Glencore International PLC and two Canadian partners are close to a deal to buy grain handler Viterra Inc. for about $6-billion, a deal that will bring the Swiss commodity trading giant to Canada and reshape the way prairie farmers buy and sell goods.
Regina-based Viterra had interest from numerous companies, including Archer-Daniels-Midland Co. (ADM) of the U.S. However, Viterra confirmed on Monday that it is in exclusive negotiations with only one suitor. The final bidder left in the running is the Glencore-led group, which plans to carve up Viterra, sources said.
Glencore, based in Baar, Switzerland, has evolved from a small firm founded by onetime fugitive Marc Rich into a global power in commodities trading. To strengthen its business in wheat, Glencore covets the grain-handling assets of Viterra, which was created through the amalgamation of the Prairie provinces' farmer-owned wheat pools. Under the acquisition proposal, most of Viterra's grain elevators that collect wheat from farmers and the port facilities that load the wheat on ships are to end up in Glencore's hands.
Agrium Inc. of Calgary has been lined up to buy most of Viterra's network of retail stores, where farmers purchase goods such as seed and fertilizer. Winnipeg-based Richardson International will take some grain-handling infrastructure, some stores and Viterra's food processing business, which makes items such as pasta and oils.
The final price is likely to be more than $16 a share, said one person familiar with the talks. An announcement may come as soon as Tuesday, said two other people.
The process to sell Viterra unfolded in a huge rush. The company disclosed on March 9 that it had interest from potential bidders, and set up a speedy auction process. As of Friday, ADM was still in the running. But by Monday, the field had been winnowed down to one.

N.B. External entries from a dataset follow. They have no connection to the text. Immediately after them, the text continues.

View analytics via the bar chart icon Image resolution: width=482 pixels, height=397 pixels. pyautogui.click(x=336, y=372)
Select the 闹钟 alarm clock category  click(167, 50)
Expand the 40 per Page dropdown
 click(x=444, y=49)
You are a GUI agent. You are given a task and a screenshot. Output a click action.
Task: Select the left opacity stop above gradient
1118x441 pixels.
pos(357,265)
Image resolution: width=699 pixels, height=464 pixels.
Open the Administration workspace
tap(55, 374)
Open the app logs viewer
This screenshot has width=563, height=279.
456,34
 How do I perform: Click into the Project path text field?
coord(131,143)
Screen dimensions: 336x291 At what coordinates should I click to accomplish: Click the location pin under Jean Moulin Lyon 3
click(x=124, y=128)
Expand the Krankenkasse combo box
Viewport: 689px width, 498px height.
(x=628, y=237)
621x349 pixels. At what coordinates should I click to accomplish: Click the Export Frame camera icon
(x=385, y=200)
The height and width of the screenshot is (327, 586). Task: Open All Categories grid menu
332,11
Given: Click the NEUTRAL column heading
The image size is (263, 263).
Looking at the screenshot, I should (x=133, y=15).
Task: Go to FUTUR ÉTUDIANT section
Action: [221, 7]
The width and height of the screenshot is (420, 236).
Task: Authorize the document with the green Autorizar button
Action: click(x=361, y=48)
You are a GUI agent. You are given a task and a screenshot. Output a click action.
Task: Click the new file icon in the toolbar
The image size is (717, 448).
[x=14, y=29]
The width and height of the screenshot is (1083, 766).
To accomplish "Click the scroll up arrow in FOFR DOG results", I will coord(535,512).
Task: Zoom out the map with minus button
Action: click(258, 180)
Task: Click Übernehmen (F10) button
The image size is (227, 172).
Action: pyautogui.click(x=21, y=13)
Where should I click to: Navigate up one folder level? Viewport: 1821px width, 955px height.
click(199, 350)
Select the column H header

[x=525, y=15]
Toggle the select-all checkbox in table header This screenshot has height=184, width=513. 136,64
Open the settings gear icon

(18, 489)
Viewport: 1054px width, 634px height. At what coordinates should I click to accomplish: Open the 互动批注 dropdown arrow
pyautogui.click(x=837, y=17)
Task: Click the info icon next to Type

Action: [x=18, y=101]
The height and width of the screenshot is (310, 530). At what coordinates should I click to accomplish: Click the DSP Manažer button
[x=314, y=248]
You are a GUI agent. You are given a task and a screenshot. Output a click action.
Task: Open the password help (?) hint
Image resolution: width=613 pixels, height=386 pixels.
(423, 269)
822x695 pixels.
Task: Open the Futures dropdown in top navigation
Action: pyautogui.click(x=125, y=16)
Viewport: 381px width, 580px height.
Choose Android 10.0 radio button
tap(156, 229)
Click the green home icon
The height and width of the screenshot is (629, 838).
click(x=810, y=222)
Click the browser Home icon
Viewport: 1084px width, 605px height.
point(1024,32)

The carve-up of Viterra is designed not only to get each company in the bidding group the assets it wants most, but also to help assuage concerns among politicians in Ottawa and the Prairie provinces who are worried about another large Canadian company disappearing. Most of the Canadian assets would remain Canadian-owned.
For Glencore, the prize is an entrée into the grain-handling business in two of the world's biggest wheat-growing countries. Glencore is a global trader, but it lacks a large presence in North America and in the wheat business. In Viterra, it would gain the largest grain handler in Canada and Australia.
Glencore was founded in 1974 by Marc Rich, a commodities trader who was indicted by the U.S. government for tax evasion, as well as charged with doing illegal oil deals with Iran. He was later pardoned by Bill Clinton just before the end of his presidency.
From that base, the company matured into a company with interests in commodity production around the world, with everything from mines to smelters. The company went public in one of the most heralded IPOs of 2011, listing on the London Stock Exchange. It has a market capitalization of about $46-billion.
Viterra is unlikely to be the only large presence for Glencore in Canada. At the same time as bidding on Viterra, Glencore and chief executive officer Ivan Glasenberg are also trying to take over Xstrata PLC, the mining giant Canadians know because it bought Falconbridge Ltd., giving it extensive holdings in the copper and nickel mining business.
Glencore's IPO made billionaires of Mr. Glasenberg and other senior partners. Forbes lists his net worth at $7.2-billion – more than Viterra's stock market value.